- **Given instruction A**:
From the listing further down, copy out the lines starting with the line containing "Viewport: 1456px width, 819px height." and going on through the line containing "will [x=1151, y=372].", unchanged.
>> start Text excerpt
Personally, if I was looking for a rifle that would closely match the architecture/feel/hold of center fire rifles that I shoot well - which should in turn increase my chances of shooting "it" accurately, I would build one in the style of J.P. Beck - he seemed to understand the relationship between barrel orientation compared to the comb line, drop at the comb and heel etc.

Then you would have to decide what caliber you want to shoot (again, I would pick a .45 or a .40) and then decide "what" I wanted to shoot from it.

If it's roundballs then I want square cut rifling, about 10-12 thou deep with 1:56 twist (if 45) or 1:48 twist if 40 cal.

(square rifling is "anecdotally" more accurate than round rifling and my twist rates are based on Modified Greenhill formulae)

If I wanted to shoot conicals then I would drop the rifling depth to somewhere around 4 thou and have the twist custom cut to the exact projectile I wanted to shoot - so an uber-custom "one projectile" barrel.

In any event the barrel would most probably be "heavy" for the caliber - like an inch or inch and a quarter across the flats - so heavier to hold but not into the extreme of slug guns etc.

The heavier barrel should alleviate some barrel harmonic issues or at least minimize their effect on the shot and should (somewhat) steady my shot at positions other than prone. That might be personal though - when standing or kneeling I shoot my 9 1/2 pound centerfires more accurately than my 7 1/2 pound rifles - while more (tedious) to hold they tend to "wave around" less for ME.

So that is some of the things I would consider if I was building a rifle for "maximum accuracy".
 
leam said:
Right now I'm looking at 100 yard accuracy,,
My target is the NRA's Muzzleloader Rifle course
That's way to broad, International or Conventional?
(Different targets)
Flintlock is limited to round ball.
If your going International with a B-19 an off the shelf Lyman Great Plains is capable of placing in the top 10 if you can shoot.

If your going Conventional,(?) that opens another can of worms. I'd go with a longer swamped barrel.
I've seen 45's take a whopping in stiff winds.
I gotta tell ya,, there are many configurations of rifles being used and all of them can shoot better then the guy pulling the trigger.

My point is there simply isn't a simple answer to your question, there is no "best" rifle that will qualify you as a good shooter,, especially in the Flintlock categories.
>> end Text excerpt
- **Given instruction B**:
In the rifle discussion, what twist rate does the writer want for a .45 caliber barrel shooting roundballs?
>> start Available records
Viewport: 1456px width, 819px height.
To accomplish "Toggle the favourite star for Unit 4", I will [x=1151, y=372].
>> end Available records
>> start Available records
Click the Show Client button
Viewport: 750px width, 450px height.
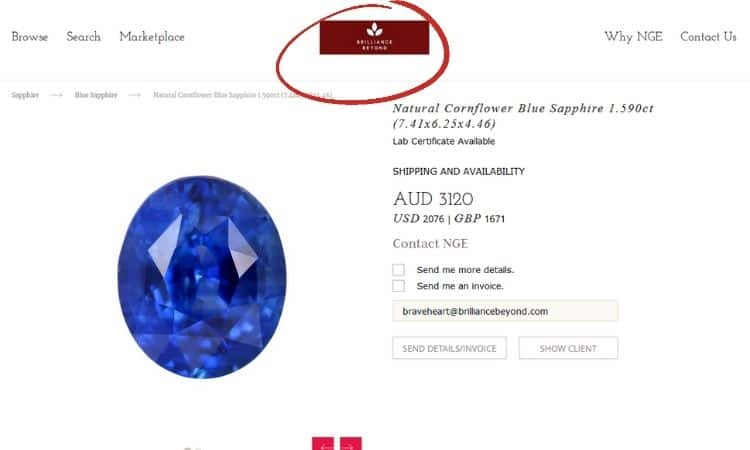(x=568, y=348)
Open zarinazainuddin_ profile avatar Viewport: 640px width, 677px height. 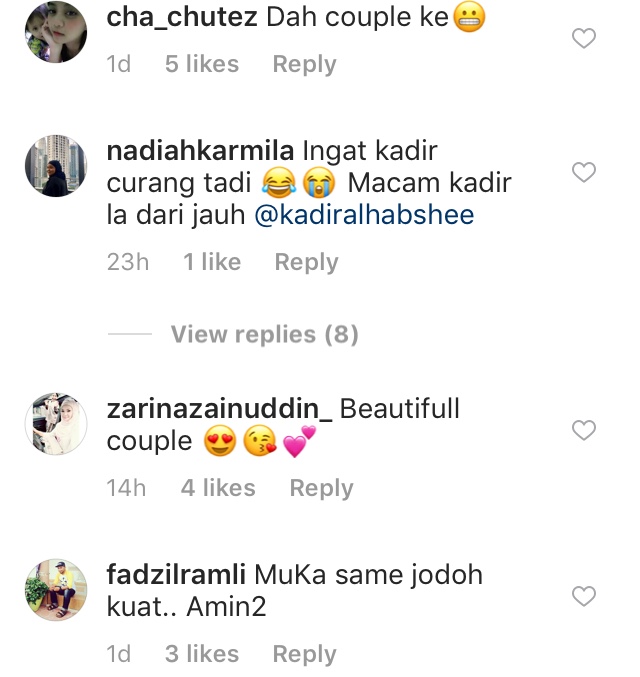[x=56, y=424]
>> end Available records
- **Written response A**:
Viewport: 1456px width, 819px height.
To accomplish "Toggle the favourite star for Unit 4", I will [x=1151, y=372].

- **Written response B**:
A 1:56 twist.